Insights and Research

Analysis of Domain Fronting Technique: Abuse and Hiding via CDNs

Domain Fronting and its Abuse via CDNs

Cloud Security

What is Domain Fronting?

Domain fronting is a technique in which a client conceals the true intended destination of an HTTPS request from censors and network security filters by “fronting” the request with a TLS connection to a different domain than that set in the request’s host header, both hosted on the same CDN service. In layman terms, an attacker hides an HTTPS request to a bad site inside a TLS connection to a good site.

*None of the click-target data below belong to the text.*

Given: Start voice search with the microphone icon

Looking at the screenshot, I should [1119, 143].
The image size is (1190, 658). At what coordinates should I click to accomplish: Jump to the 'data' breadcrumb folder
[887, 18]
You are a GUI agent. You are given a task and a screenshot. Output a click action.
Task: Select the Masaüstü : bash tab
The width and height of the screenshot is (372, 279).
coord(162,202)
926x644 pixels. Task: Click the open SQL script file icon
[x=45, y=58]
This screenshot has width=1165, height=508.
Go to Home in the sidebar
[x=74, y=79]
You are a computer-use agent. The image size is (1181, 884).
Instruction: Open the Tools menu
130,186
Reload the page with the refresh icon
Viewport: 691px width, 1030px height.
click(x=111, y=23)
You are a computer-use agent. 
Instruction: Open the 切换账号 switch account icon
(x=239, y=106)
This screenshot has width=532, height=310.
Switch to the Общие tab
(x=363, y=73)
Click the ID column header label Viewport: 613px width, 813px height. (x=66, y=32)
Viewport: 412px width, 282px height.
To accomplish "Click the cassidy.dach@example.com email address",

It is usually performed by using a domain name in the SNI extension field of the TLS header that is different from that in the HTTPS Host header field. Whenever a request to a domain is performed in the browser or other TLS client, the first thing that happens is establishing the network connection where TLS negotiation starts based on the hostname used to initiate the connection. The HOST header in the application layer traffic is only parsed and looked after all the lower layers are established. If both domains are served from the same CDN, then the CDN may route to the address specified in the HTTP header after unwrapping the TLS header.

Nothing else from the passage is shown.